Return Of The Walking Dead Relative

If one of your late ancestors were to come back from the dead and join you for dinner, what things about your family would this person find the most shocking?

Ok this person – let’s just pick a random person from 50-60 years ago – would be shocked at the fact that he/she is  alive again. And that we all poop in proper toilets and not a hole in the ground!  And then he/she would think – hey what the fuck is this internet thing? And what are these devices that these young whippersnappers are using? Mobile phones? What the hell is a selfie? Should I get one? What’s Twerking and why is that stupid girl sticking her tongue out in all her photos? What is she wearing and where is her father?
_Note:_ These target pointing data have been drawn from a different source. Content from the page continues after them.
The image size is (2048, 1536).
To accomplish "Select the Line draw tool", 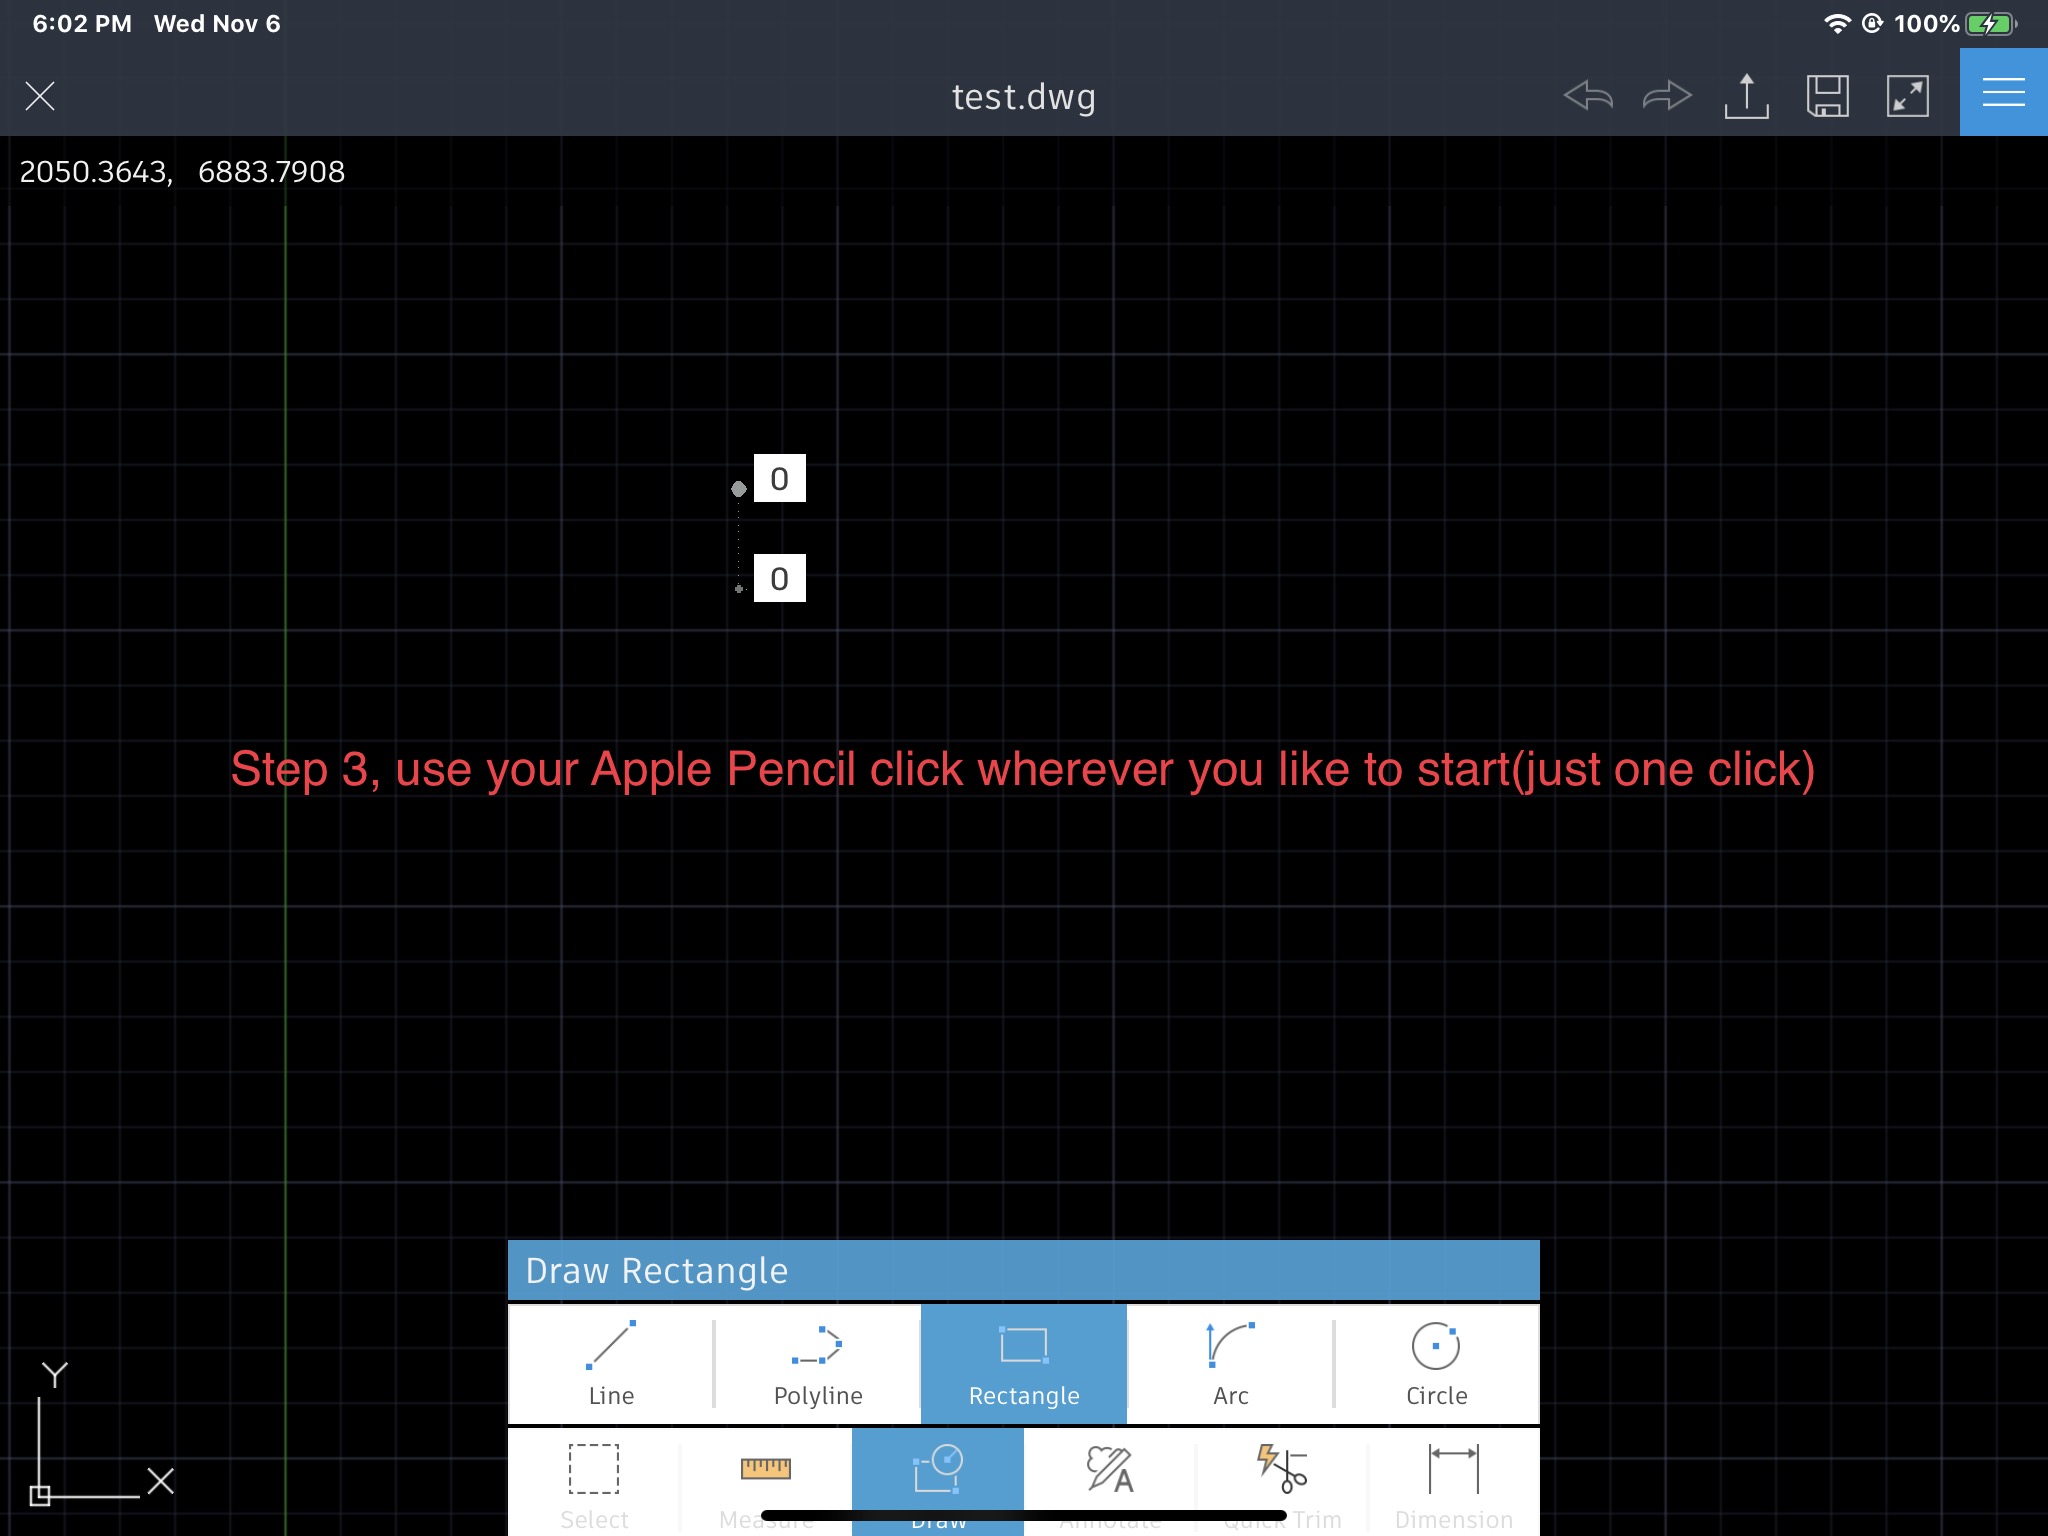I will pyautogui.click(x=611, y=1363).
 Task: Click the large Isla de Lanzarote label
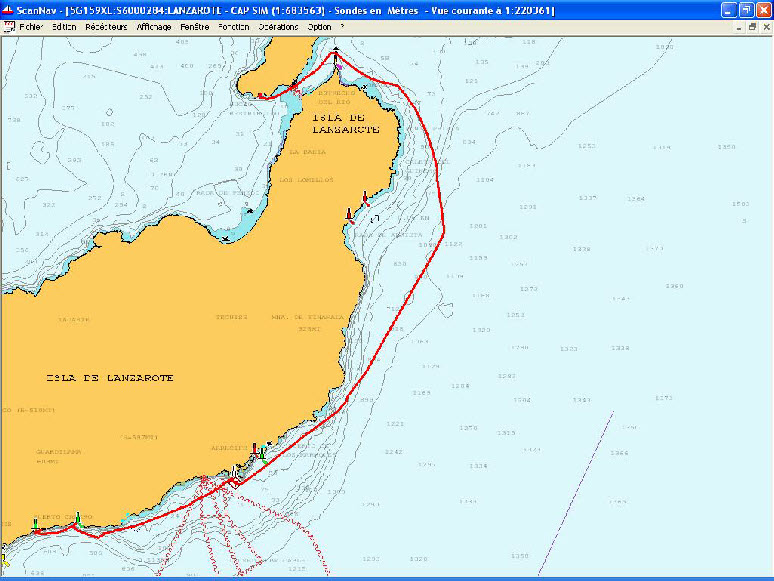click(111, 378)
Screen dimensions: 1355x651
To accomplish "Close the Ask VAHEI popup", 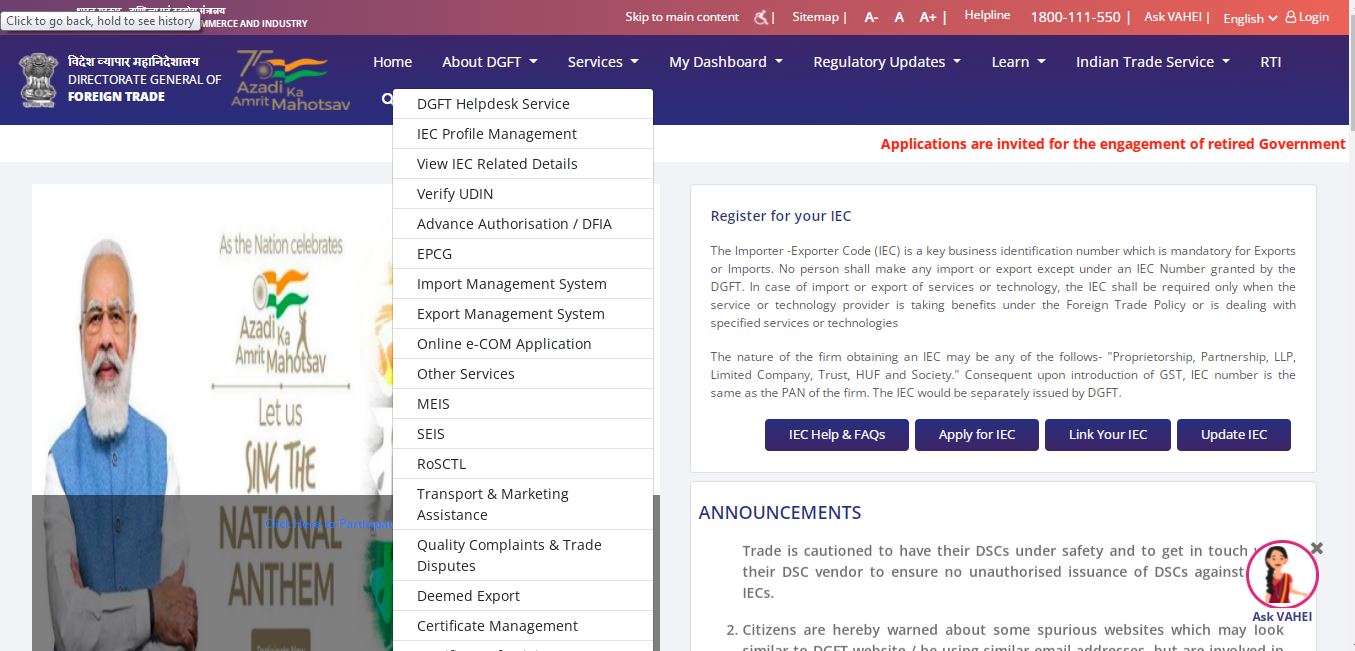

Seriously they would think it odd that we, his/her relatives, or a lot of us live in the same city yet use the computer & Facebook or a mobile phone to keep in touch with each other rather than going to see each other more often. He/she would be surprised at the work choices that some of us have made and still make. He/she would also be surprised that 3 of us – all guys, me and 2 of my cousins – are still bachelors at the ages that we are (the other two guys turn 41 this year and I will turn 38 soon) and will be astonished that our folks allowed this to happen. He/she might also be surprised that there are a few atheists in the family and that some of us do not pray or go to the temples.

He/she would also struggle to fathom the fact that several of my cousins have chosen their own spouse and that 4 of them aren’t Malayalee Nairs and one isn’t even an Indian! And is younger than his wife! He might have a heart attack and die once again and you know what – I wouldn’t care!